ハルノウタ
そう言い終えるとパチンと手を叩き席を立った。
「どうしたんだ?もう食事はおわりか?」
「あぁ。そろそろ王女様が到着する時間だからね。」
「出迎えるのか?」
「あぁ。そのつもりだよ。一様隣国の王女様なんだ。失礼のないようにしなくてはね。」
「お前はそういう所真面目だよな。だからあんなあだ名がつくんだろうがな…。」
「なんか、言ったかい?」
「いや、何でもねぇ。じゃあ俺はもう少しここの料理を食べてから退散するよ。じゃあな。」
「あぁ。」
そう言って、フィビアンは独身最後となる昼食とも晩餐とも言えぬ食事を終えて、その場を後にした。
執事の話だとこっちへ着くのは夕方くらいになるだろうと言っていた。
あと、30分もすれば着くだろう。
正面玄関の大階段に座りながら王女の到着を待つことにした。
されど、50分待とうとも、一時間待とうとも2時間待とうとも王女は現れない。
もう、とっくに着いてもいい時間だと思う。
何か、事故にでも巻き込まれてしまったのだろうか?
「フィビアン、まだ待っていたのか?」
その時、ちょうど昼食を食べ終わったフレデリックがやって来た。
「フレデリックこそ、まだ食べ終わってなかったのか。」
「ここの料理が美味しすぎてな。残すのは勿体無いなと思って全部食べてきたんだ。」
「あれを全部食べてきたのか?」
「ああ、そうだ。」
こいつの腹のなかはなにかブラックホールでもあるんじゃないか?
フィビアンは少し引き気味にフレデリックを見た。
「フィビアンが食べなさすぎるんだ。それよりまだ、王女様は来ないのか?もう、とっくに夜が更けちまってるぞ?こんなとこにいるとお前が風邪を引いてしまうぞ。」
フレデリックは心配そうにフィビアンを見下ろした。
「でも、長旅でやっと着いた所に誰も迎えがいないんじゃ可哀想だろ?でも何かあったんじゃないかってね、少し心配になってきた。」
「何かあったらすぐに憲兵どもが連絡してくるだろうし、それは大丈夫だろうよ。」
「だといいけどね。」
依然大階段に腰を下ろしたまま、まだ誰もやってこない扉をじっとフィビアンは見つめていた。
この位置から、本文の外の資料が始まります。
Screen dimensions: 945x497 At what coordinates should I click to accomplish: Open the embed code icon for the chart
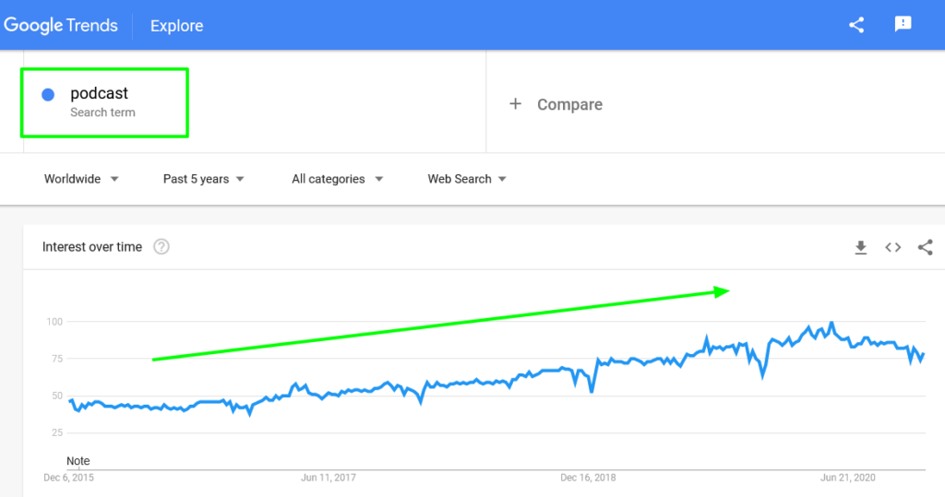point(893,247)
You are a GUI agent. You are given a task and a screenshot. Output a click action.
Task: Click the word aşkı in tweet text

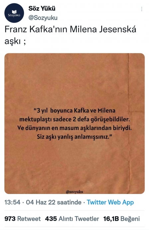(x=13, y=41)
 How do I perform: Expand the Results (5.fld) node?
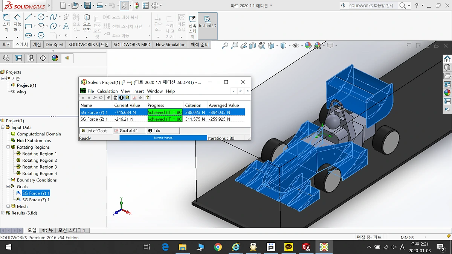pos(3,213)
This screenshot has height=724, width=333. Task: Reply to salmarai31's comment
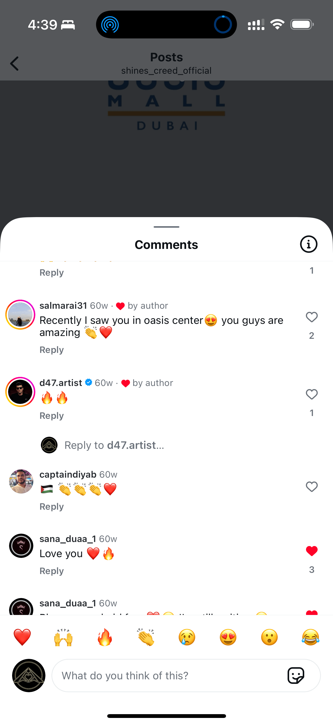tap(52, 350)
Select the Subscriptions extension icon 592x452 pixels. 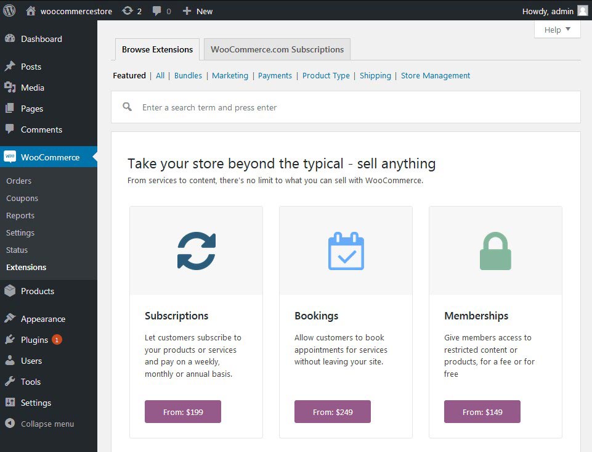point(196,250)
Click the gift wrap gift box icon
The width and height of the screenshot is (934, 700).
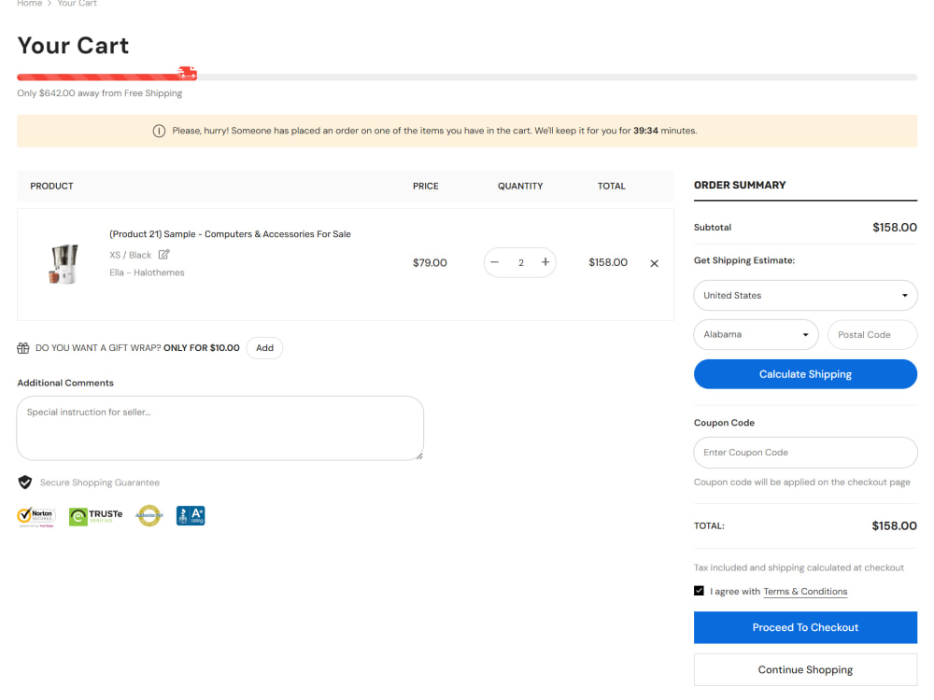tap(21, 347)
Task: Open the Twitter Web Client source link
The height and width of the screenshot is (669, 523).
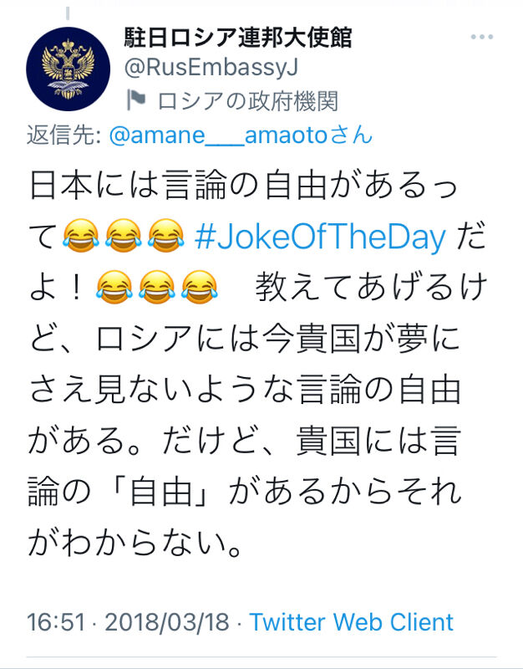Action: (351, 622)
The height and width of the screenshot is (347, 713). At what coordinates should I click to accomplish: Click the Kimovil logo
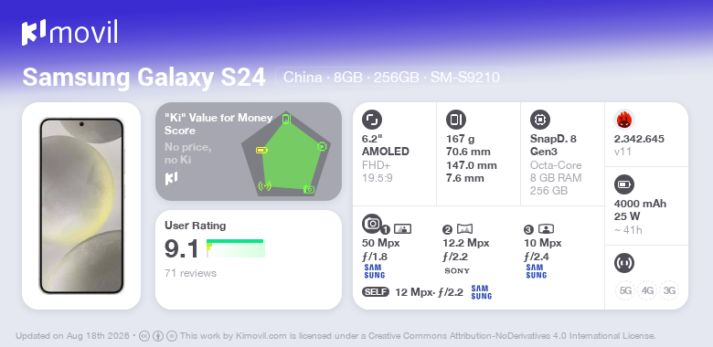pos(69,32)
大きな窓からは満月が顔を覗かせて、玄関を明るく照らしていた。
「あんまり、長居しすぎるなよ。直ぐに来るとは思うが、もし王子様が風邪を引いたなんて言ったら笑えないからな。」
「気遣いありがとう。もう少しだけ待ってみることにするよ。」
それを聞くとフレデリックは苦笑いを浮かべながら右手を振りその場を後にした。
また、誰もいなくなった玄関に一人。
辺りはより一層寒さを増して、外からは鳥の鳴き声と犬の遠吠えが聞こえてくる。
こんなにも、待たされていたフィビアンだが自然と怒りは湧いてこなかった。
むしろ、興味が湧いた。
こんなに大遅刻をして一体どんな王女なのか。
フィビアンは、ふっと笑みを浮かべると顔を気持ち悪くニヤつかせた。
まだ見ぬプリンセスに会うまであと3分。
夜空には星が宝石のように輝いて外を明る照らし始めていた。
その中に城に近づいてくる馬車が一両。
風を切り軽快に足音をならせ、一人の少女を乗せた馬車はようやく城の門をくぐった。